BRANO DA LEGGERE:
Isabella Gagliardi ha proseguito con Cavalieri in città: liturgia
e rovesciamenti simbolici. Una pista interpretativa di stampo storico
– critico consente di seguire la direzione spirituale del rapporto
fra ecclesia e cavalleria. Nel Medio Evo la cerimonia della vestizione
cavalleresca si fondava su tre "icone" antitetiche: quella liturgica
ufficiale; quella trasformata attraverso un rovesciamento assoluto della
gestualità e degli effetti per i motivi spirituali della mortificazione
di sé nell'ottica dell'imitatio Christi ed infine quella
carnevalescamente (M. Bachtin) rovesciata che è attestata dalla
letteratura precipua. L’evento si qualificava come un rito di passaggio
sancito dalla benedizione: se per il laico essa discendeva dal battesimo,
quella dispensata dal sacerdote era del tutto particolare. Tale momento,
precedente la lettura del Vangelo, era accompagnato da formule liturgiche
pronunciate prima della vera e propria ordinazione. Nella benedizione
delle armi solo la spada assumeva valore probante. La vestizione, che
comprendeva gesti simbolici ed esorcismi, sanciva il passaggio dal vecchio
al nuovo stato, suffragato dalla consegna del vessillo benedetto: il miles,
attraverso il sacerdos, si sottoponeva a Dio. Le pratiche descritte
esercitarono una notevole influenza sulla predicazione crociata.

CONSEGNA 1: Elenca le tre "icone" su cui, secondo il brano sulla vestizione cavalleresca, si fondava questa cerimonia nel Medio Evo.
CONSEGNA 2: Prosegui il brano sulla vestizione cavalleresca dopo la sua ultima frase.
Le righe riportate qui sotto provengono da un'altra fonte.

DATI ESTRATTI:
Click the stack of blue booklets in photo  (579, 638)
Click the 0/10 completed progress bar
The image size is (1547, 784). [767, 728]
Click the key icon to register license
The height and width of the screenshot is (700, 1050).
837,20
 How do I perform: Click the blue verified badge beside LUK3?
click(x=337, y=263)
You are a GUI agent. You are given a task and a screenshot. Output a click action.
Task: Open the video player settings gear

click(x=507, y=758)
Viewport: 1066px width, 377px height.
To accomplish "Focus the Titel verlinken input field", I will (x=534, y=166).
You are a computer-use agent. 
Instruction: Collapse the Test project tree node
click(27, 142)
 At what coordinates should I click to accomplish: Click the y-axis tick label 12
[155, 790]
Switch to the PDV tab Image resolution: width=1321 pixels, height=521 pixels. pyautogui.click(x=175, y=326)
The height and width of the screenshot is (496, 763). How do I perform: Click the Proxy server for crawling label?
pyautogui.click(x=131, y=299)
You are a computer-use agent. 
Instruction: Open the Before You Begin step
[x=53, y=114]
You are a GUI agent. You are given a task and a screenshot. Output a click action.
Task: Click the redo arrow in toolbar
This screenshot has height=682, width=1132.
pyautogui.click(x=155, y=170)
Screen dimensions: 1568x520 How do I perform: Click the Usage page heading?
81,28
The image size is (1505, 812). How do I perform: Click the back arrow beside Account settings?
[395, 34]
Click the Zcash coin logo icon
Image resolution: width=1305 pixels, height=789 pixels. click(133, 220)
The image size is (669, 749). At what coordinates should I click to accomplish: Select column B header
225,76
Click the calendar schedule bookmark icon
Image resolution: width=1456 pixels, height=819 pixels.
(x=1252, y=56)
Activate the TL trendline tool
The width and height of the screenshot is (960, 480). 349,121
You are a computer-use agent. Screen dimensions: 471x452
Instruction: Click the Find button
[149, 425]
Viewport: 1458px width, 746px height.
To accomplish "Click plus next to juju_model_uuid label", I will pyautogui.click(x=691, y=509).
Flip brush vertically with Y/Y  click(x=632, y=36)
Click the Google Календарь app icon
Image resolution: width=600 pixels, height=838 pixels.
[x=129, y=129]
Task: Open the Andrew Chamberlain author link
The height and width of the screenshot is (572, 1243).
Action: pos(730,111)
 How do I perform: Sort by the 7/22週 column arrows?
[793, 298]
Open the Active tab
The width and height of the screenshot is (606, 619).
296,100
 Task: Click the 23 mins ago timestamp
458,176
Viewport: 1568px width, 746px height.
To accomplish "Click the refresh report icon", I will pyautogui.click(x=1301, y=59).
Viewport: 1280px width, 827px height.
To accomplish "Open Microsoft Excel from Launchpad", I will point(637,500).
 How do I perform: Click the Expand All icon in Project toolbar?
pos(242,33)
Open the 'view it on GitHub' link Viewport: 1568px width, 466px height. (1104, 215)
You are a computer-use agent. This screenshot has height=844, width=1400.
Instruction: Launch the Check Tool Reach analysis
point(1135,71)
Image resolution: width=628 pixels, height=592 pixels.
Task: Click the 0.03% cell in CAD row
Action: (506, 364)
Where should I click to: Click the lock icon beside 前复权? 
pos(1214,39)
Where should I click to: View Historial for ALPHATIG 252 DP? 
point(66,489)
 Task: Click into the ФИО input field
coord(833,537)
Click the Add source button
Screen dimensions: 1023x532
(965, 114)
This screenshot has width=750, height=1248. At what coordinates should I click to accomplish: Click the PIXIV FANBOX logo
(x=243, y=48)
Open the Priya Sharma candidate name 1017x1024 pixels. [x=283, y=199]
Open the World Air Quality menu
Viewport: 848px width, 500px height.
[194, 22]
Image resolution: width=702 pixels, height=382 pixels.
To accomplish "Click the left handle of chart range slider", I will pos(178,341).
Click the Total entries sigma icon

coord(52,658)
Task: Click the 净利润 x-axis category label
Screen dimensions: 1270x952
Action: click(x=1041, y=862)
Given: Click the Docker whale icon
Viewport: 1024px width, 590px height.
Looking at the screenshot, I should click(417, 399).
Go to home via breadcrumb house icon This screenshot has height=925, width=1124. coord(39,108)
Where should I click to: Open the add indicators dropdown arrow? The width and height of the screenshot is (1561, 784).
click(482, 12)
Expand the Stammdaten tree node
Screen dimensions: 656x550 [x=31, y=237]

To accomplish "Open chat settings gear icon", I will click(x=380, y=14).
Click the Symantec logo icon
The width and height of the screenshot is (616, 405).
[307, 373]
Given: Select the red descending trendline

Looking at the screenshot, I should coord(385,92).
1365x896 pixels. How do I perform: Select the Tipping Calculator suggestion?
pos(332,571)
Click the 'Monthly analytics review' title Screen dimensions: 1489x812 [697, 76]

RISPOSTA SCRITTA 1:
- L'icona liturgica ufficiale.
- L'icona trasformata attraverso un rovesciamento assoluto della gestualità e degli effetti, per i motivi spirituali della mortificazione di sé nell'ottica dell'imitatio Christi.
- L'icona rovesciata carnevalescamente, attestata dalla letteratura precipua.

RISPOSTA SCRITTA 2:
Ha concluso la seconda giornata di convegno Gesti e codici cavallereschi
fra cristiani e musulmani nelle capitolazioni di città del regno
crociato di Gerusalemme (secc. XII-XIII) di Giuseppe Ligato. Le consuetudini
belliche nel contesto delle capitolazioni di città nell’Oriente
latino non si distaccarono, sotto vari aspetti, da quelle riscontrate
nell’Occidente sin dall’Antichità, come anche nel primo
Islam; e già durante la prima crociata, una mentalità cavalleresca
che entrambi i contendenti scoprirono di condividere favorì lo
sviluppo di una “diplomazia della resa”, attenta ai valori
della cavalleria nel rispetto del coraggio dell’avversario e nella
correttezza verso le popolazioni non combattenti. Se non di rado prevaleva
invece il furor, d’altra parte la differenza religiosa
appare meno influente del prevedibile come causa degli episodi di conquista
violenta; tanto che nei coevi assedi europei gli odi ancestrali, le faide,
i tradimenti e la fellonia, fattori necessariamente più comuni
rispetto alle guerre fra cristiani e musulmani, motivavano spesso uno
jus belli molto più severo rispetto al mondo crociato.
In alcuni casi la clemenza del Saladino nei confronti di donne e bambini
fu addirittura superiore rispetto agli atti di clemenza da parte dei capi
cristiani, anche se, in effetti, tanta generosità sembra ascrivibile
alla fretta di impadronirsi delle città conquistate prima che i
nemici potessero riorganizzarsi. Le similitudini nel trattamento dei prigionieri
da parte di cristiani e musulmani possono essere motivate con l’assenza
dei contrasti intestini che sconvolgevano l’Occidente, per cui Oltremare
si avvertiva l’opportunità di evitare le sfrenatezze più
efferate.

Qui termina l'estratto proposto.